18 апреля 1953 года Андрей был оформлен коллектором Люмаканской[64] партии Туруханской экспедиции Научно-исследовательского горноразведывательного института, больше известного под названием «Нигризолото».
Экспедиция выезжала в конце мая. Тогда этого не говорилось, но задачей ее были поиски алмазов в Туруханском крае. (Через два года алмазы были открыты в Якутии.) Как сказано в Приказе по научно-исследовательскому институту «Нигризолото» М.М.Н. СССР по личному составу, назначить «вновь принятого Тарковского Андрея Арсеньевича с 18 апреля с/г на время полевых работ в Туруханской экспедиции – на должность коллектора Люмаканской партии с окладом по штатному расписанию». Сумма оклада не указана.
Вот что писала мама в своем дневнике:
19 мая.
В понедельник Андрей едет. Конечно, не выход, но, все-таки, выход. Обозлен, бросается, груб, но я одна… Нужна хорошая семья с мужчиной во главе и полное благорастворение чувств в доме.
2 июня.
26 мая в 9.25 Андрей отъехал. Не нарадуюсь, что его нет на вонючей Серпуховке. А что там? Пока, вероятно, плывет по Енисею, то есть хорошо.
Да, утром 26 мая мы с мамой поехали провожать Андрея на Казанский вокзал. С собой у него был чемодан, рюкзак и этюдник с палитрой и красками. Мы простились на все лето – никогда еще мы не разлучались на такой срок. Даже писем от него мы не ждали – партия должна была три месяца провести в тайге.

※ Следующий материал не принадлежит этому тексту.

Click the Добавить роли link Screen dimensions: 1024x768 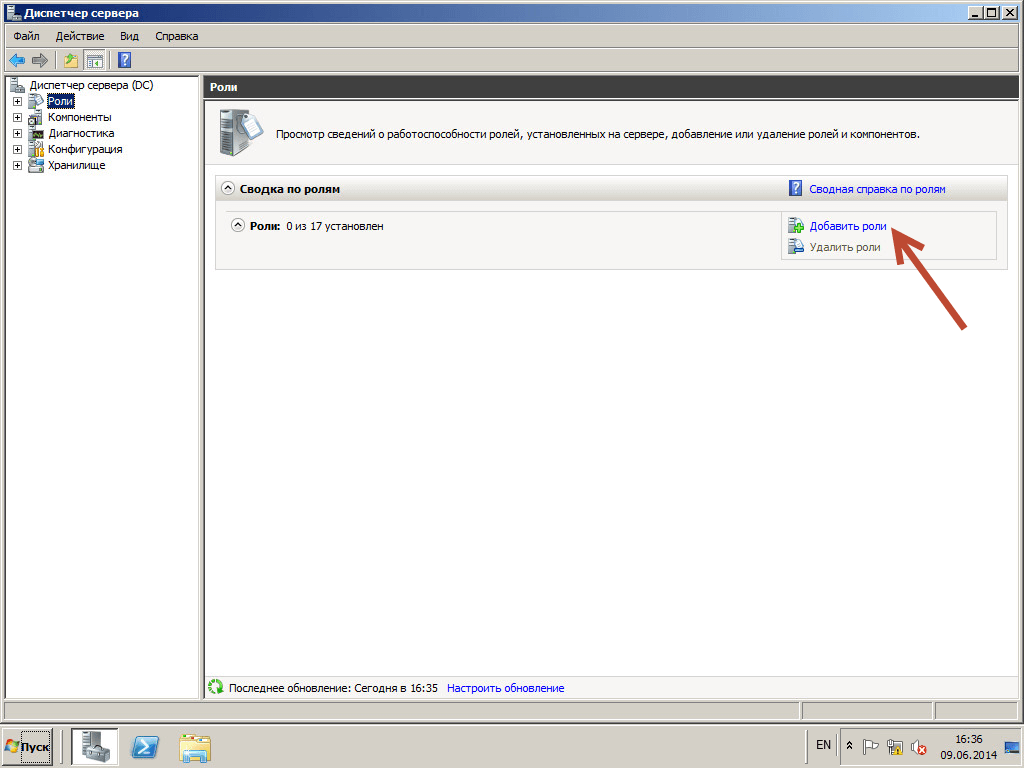pyautogui.click(x=847, y=227)
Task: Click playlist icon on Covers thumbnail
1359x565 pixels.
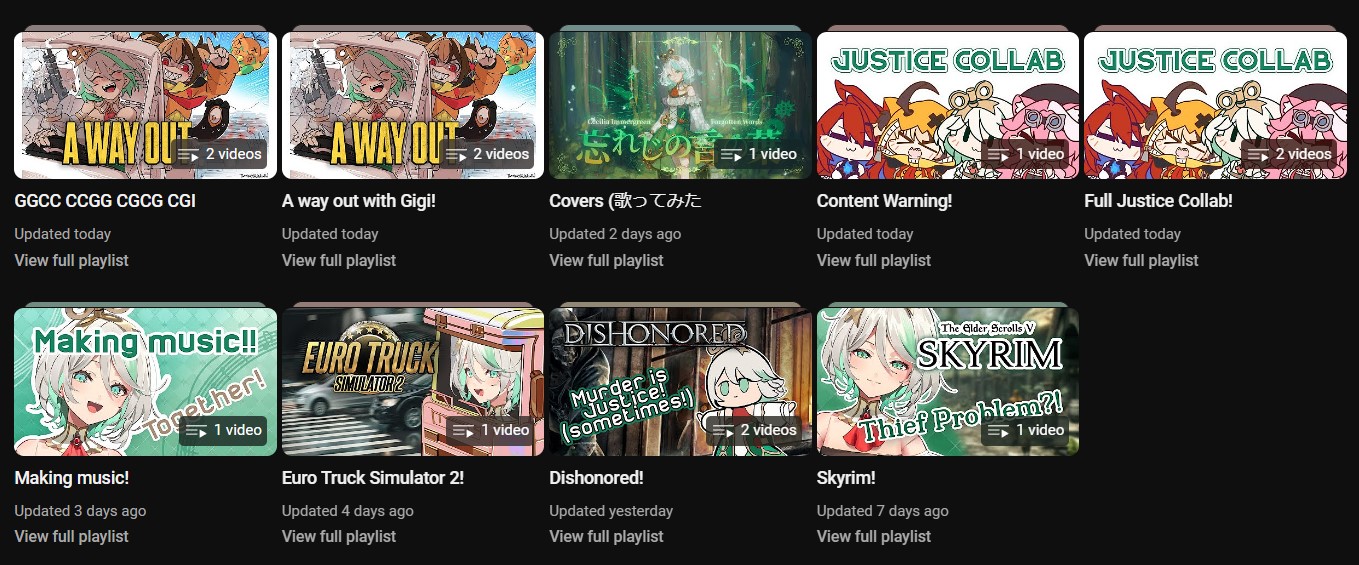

Андрей уезжал с первой партией геологов. Вторая партия во главе с главным геологом экспедиции Дмитрием Константиновичем Зегебартом должна была выехать позже. Зегебарт провожал своих сотрудников на Казанском вокзале, а приехав на работу, заявил: «Тарковского провожала сестра. Я считаю, что она – одна из красивейших девушек Москвы». Жаль, что передала мне эти слова Ольга Ганчина только через много лет; может быть, тогда я бы хоть чуть избавилась от комплекса неполноценности. А еще обидней, что Андрей не слышал их. Сам он был не был щедр на добрые слова.